NEW COLLECTION: AN OLD FELLA ONCE SAID...

Meet Abby

My Experience as a Mental Health Advocate

            Mental health has played a part in my life for as long as I can remember. I was diagnosed with severe depression and anxiety at the age of 13, and since then, my journey has been filled with the greatest highs and some devastating lows, but I have grown and learned a lot from myself. After growing up with a single mom and a rotating custody schedule, I felt like the brokenness in my life was my own fault. My mom raised my sister and I to love ourselves and to love others unconditionally, but we saw how much she had to endure just for us to survive. It took a huge toll on my mental health at such a young age, and made it really difficult for me to not blame myself.

            After my diagnosis at 13, things felt like they were constantly going downhill. I started with self harm and suicidal ideations, causing my parents to quite literally become unhinged. I started therapy shortly after my initial diagnosis, and medication 2 years later. Middle school feels like a blur, I just know that kids were mean, and nobody understood mental illness whatsoever. I was one of the only kids in my grade with a diagnosed mental illness.

            High school was honestly so difficult for me. There were so many days I couldn’t physically get out of bed, and my teachers and classmates constantly pointed it out. My grades suffered. I was changing medications and dosages and doctors for what seemed like forever. I went through friends like wildfires because nobody understood how I felt, and I was liked and “well-known”, but no one really knew me. During my junior year is when things got really rough for me. I hit a very low point in my life, and attempted suicide. Shortly after, my older brother attempted suicide and it changed my entire life. He was in a coma for a month and had to go to a rehabilitation center in order for him to relearn basic functions after a brain injury. During this time, I let myself hit rock bottom. My relationship turned into abuse, I was assaulted and developed a severe eating disorder that still affects me to this day. I didn’t want to go on without my brother, and a part of him did die when he attempted. I think a part of us dies when we don’t want to live anymore. After I physically could not live that way any longer, I began to pick up the pieces of my reality and spent the rest of high school trying to make a recovery. After I had recovered almost fully, I realized that I was no longer the person I thought I was, and it took me  a long time to be okay with that.

            After high school, I attended a university where I lost a part of myself. I was sexually assaulted, and after spending my entire experience at school trying not to hate myself, I withdrew because I was so severely traumatized and had intense suicidal ideations.
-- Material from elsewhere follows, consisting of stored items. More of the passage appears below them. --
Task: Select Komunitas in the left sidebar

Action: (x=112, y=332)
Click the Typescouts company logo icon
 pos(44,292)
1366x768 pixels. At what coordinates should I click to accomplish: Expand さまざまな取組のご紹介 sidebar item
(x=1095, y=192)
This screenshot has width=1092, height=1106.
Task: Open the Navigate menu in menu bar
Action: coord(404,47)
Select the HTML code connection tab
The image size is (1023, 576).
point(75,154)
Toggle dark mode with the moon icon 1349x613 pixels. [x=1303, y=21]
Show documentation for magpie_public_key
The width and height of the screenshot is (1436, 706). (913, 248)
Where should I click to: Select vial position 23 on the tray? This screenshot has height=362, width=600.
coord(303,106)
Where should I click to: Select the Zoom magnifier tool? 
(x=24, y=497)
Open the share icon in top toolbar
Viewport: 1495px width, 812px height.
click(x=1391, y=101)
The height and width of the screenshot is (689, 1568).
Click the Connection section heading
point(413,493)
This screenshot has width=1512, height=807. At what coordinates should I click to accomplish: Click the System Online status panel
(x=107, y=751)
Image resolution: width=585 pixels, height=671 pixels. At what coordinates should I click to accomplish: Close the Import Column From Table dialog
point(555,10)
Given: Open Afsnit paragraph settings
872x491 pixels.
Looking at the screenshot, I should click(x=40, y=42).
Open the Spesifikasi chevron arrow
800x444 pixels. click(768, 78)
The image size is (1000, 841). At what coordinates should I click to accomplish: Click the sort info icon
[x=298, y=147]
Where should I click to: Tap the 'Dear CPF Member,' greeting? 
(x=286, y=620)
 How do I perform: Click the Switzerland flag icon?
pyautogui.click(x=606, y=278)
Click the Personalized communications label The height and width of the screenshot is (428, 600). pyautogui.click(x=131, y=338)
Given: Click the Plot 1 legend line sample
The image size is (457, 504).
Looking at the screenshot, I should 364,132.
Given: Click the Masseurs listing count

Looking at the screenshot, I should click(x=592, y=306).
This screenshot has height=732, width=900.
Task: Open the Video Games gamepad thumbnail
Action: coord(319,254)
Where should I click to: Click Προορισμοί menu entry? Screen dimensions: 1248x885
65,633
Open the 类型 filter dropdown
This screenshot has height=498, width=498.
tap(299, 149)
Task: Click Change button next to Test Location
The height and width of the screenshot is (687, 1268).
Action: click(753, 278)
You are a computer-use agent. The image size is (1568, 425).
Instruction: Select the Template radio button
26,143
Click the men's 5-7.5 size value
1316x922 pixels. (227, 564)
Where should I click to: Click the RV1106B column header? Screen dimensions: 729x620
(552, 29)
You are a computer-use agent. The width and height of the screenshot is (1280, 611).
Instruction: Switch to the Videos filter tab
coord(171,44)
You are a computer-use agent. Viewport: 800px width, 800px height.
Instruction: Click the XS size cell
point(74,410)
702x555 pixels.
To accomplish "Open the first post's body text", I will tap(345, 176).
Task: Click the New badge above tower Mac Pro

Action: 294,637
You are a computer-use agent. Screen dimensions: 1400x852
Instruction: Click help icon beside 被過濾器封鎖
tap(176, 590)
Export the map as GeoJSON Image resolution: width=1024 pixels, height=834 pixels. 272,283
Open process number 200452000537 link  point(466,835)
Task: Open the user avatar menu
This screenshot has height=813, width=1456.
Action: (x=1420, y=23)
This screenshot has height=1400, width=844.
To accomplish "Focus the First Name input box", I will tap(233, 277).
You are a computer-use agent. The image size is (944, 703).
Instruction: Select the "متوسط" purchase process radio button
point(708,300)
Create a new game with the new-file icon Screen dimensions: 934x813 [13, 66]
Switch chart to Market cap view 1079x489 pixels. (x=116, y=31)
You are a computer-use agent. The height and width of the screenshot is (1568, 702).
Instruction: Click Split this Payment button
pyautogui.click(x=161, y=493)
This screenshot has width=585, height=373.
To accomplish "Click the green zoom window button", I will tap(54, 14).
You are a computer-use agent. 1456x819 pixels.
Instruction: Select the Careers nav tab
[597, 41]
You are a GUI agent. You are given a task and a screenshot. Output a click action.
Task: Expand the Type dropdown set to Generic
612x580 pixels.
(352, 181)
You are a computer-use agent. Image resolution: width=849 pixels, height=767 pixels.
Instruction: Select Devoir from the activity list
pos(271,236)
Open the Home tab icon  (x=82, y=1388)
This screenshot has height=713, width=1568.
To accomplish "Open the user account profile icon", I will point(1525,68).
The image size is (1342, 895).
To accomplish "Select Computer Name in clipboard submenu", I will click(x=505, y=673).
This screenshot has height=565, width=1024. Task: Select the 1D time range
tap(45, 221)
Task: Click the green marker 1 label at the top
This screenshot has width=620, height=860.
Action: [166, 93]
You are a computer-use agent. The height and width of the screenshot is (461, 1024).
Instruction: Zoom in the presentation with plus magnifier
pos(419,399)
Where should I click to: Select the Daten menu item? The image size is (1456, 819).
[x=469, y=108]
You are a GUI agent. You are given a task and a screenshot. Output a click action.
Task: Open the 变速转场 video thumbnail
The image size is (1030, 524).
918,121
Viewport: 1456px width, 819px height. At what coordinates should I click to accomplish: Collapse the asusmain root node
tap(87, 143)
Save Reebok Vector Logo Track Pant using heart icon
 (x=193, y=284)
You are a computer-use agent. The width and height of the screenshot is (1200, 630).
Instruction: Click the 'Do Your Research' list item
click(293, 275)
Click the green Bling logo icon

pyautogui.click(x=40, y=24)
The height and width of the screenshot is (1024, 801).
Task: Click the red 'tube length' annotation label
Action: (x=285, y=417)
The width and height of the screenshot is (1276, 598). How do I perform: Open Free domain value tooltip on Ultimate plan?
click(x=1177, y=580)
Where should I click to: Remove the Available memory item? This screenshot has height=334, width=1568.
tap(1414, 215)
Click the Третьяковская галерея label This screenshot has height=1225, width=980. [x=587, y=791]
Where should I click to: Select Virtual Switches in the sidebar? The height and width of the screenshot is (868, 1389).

I have spent the last two years of my life trying to better myself and move on from these experiences, and trust me, I’ve made mistakes along the way.

During the course of my journey, I tried medications and therapy, and I actually have had the same therapist for almost 8 years. I’m still currently on medicine, but it took me a long time to find what worked for me. I was embarrassed and ashamed. I went cold turkey off my medication because a church shamed me into thinking only God could heal me. I thought people who went to therapy were crazy. I spent years of my life hiding my mental illness and feeling like I was less than anyone, when in reality, I have always been the strongest person in the room.

I’ve endured a lot of pain. But I’ve also had so much joy in my life. I have gained so much experience and I have grown a passion for sharing my story to help others. If there’s anything I want you to take away from my journey, it’s that no matter what you go through, you can still be the person you’re meant to be. I still struggle with mental illness, but I am a high functioning student with a full time job and a business. It’s possible for you to do it all and still have struggles. Your mental illness doesn’t make you any less you.